The inner two fibers of the plant are woodier and typically have industrial applications, such as mulch, animal bedding, and litter. When oxidized (often erroneously referred to as "drying"), hemp oil from the seeds becomes solid and can be used in the manufacture of oil-based paints, in creams as a moisturizing agent, for cooking, and in plastics. Hemp seeds have been used in bird feed mix as well.


A considerable portion of hemp products falls into the category of food. Hemp seeds are high in complete protein and a great source of iron. They can be eaten raw, ground into hemp meal, sprouted or made into dried sprout powder. Hemp seeds can also be made into a liquid oil and used for baking or for beverages such as hemp milk and tisanes (herbal teas).


For centuries, items ranging from rope, to fabrics, to industrial materials were made from hemp fiber. Pure hemp has a texture similar to linen. Because of its versatility for use in a variety of products, today hemp is used in a number of consumer goods, including clothing, shoes, accessories, dog collars, and home wares.


Fuel can be a by-product of hemp cultivation. Hemp fuel is a form of cellulosic ethanol, meaning that the biofuel is made from the fibrous stalks of the hemp. Biodiesel can be made from the oils in hemp seeds and stalks; this product is sometimes called "hempoline".


Hemp paper mainly consists of pulp obtained from fibers of industrial hemp. The by-products are: cigarette paper, banknotes and technical filter papers. Hemp pulp offers a longer fiber, higher tear resistance and tensile strength. However, production costs are higher than for paper from wood, since the infrastructure for using hemp is underdeveloped.

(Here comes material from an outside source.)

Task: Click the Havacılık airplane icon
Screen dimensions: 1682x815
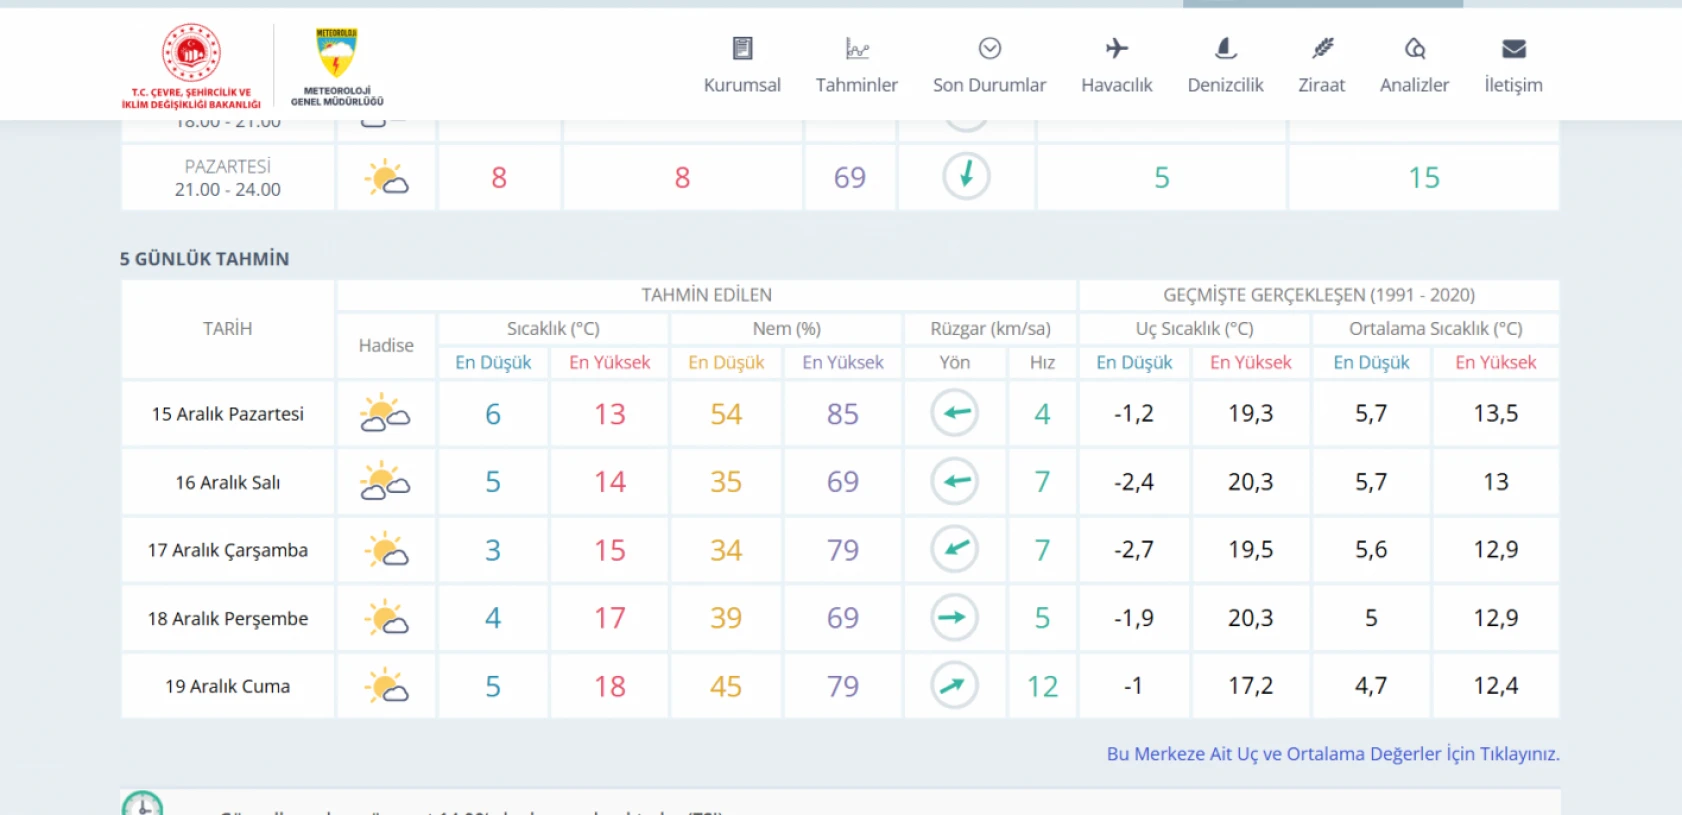Action: pyautogui.click(x=1116, y=48)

The world-leading producer of hemp is China, which produces more than 70% of the world output. France ranks second with about a quarter of the world production. Smaller production occurs in the rest of Europe, Chile, and North Korea. Overall, over 30 countries produce industrial hemp.

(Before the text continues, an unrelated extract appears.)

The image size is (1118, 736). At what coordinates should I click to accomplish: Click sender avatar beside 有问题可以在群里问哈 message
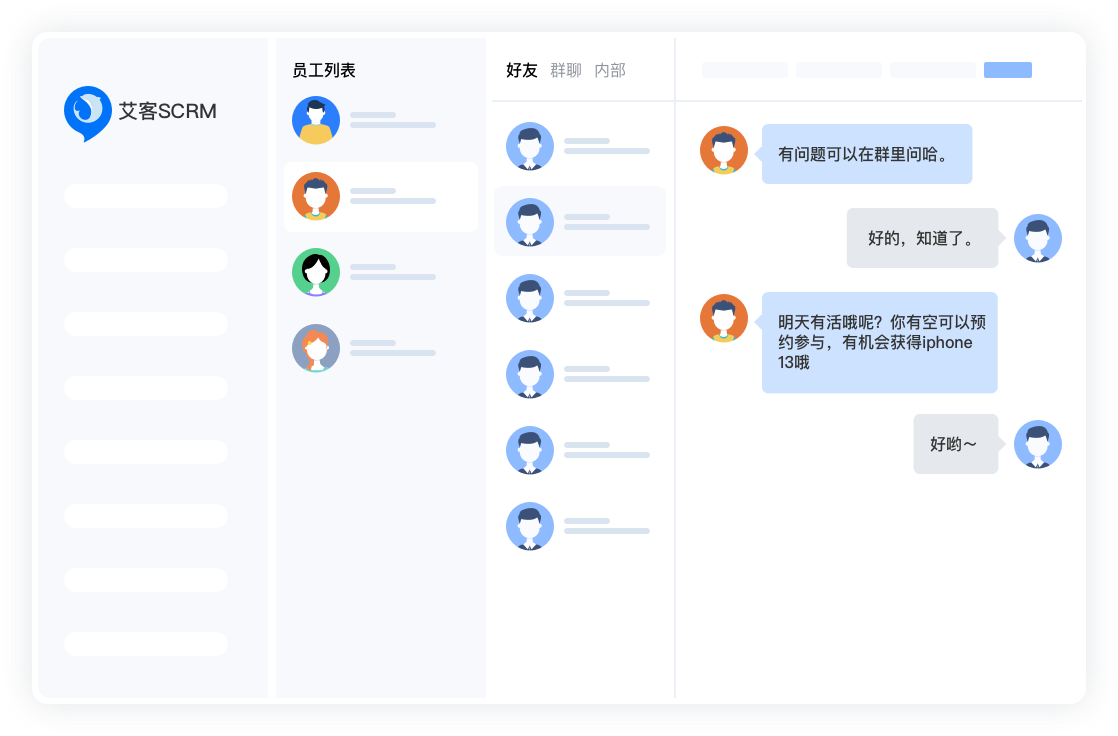coord(724,151)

France is Europe's biggest producer (and the world's second largest producer) with 8,000 hectares (20,000 acres) cultivated. 70–80% of the hemp fiber produced in 2003 was used for specialty pulp for cigarette papers and technical applications. About 15% was used in the automotive sector, and 5-6% was used for insulation mats. And about 95% was used as animal bedding, while almost 5% was used in the building sector.

Russia and Ukraine

From the 1950s to the 1980s, the Soviet Union was the world's largest producer of hemp. Since its inception in 1931, the Hemp Breeding Department has been one of the world's largest centers for developing new hemp varieties, focusing on improving fiber quality, per-hectare yields, and low THC content. After the collapse of the Soviet Union, the commercial cultivation of hemp declined sharply. However, at least an estimated 2.5 million acres of hemp grow wild in the Russian Far East and the Black Sea regions.

United States

As of December 2018, hemp is federally legal to grow again in the United States. As of 2015 the hemp industry estimated that annual sales of hemp products were around $600 USD million annually; hemp seeds have been the major force driving this growth. Despite this progress, hemp businesses in the US have had difficulties expanding as they have faced challenges in traditional marketing and sales approaches.

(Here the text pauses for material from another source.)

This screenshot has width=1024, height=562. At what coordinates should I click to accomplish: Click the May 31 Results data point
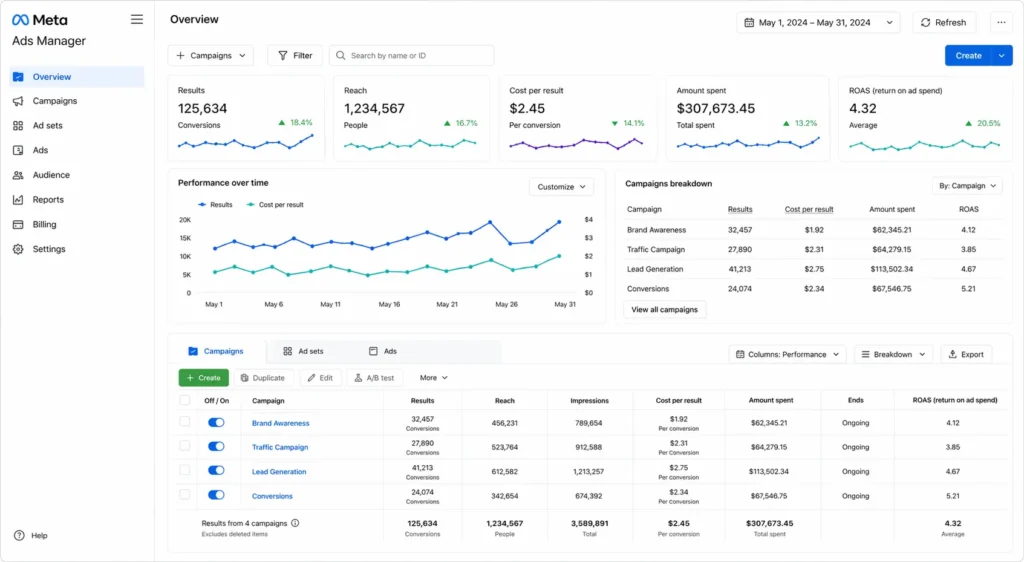point(558,221)

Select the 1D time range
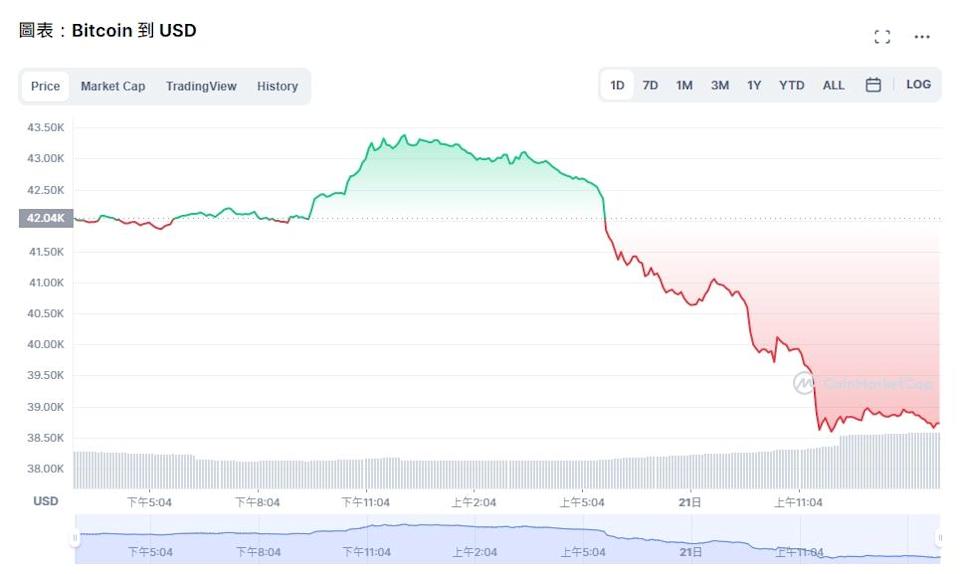[x=617, y=85]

Why use up the forests which were centuries in the making and the mines which required ages to lay down, if we can get the equivalent of forest and mineral products in the annual growth of the hemp fields? / Henry Ford


Hemp plants can be vulnerable to various pathogens, including bacteria, fungi, nematodes, viruses and other miscellaneous pathogens. Such diseases often lead to reduced fiber quality, stunted growth, and death of the plant. These diseases rarely affect the yield of a hemp field, so hemp production is not traditionally dependent on the use of pesticides.

Hemp is considered to be environmentally friendly due to a decrease of land use and other environmental impacts. Hemp is also claimed to require few pesticides and no herbicides, and it has been called a carbon negative raw material. Results indicate that high yield of hemp may require very high nutrient levels (field plus fertilizer nutrients) similar to a well-yielding wheat crop.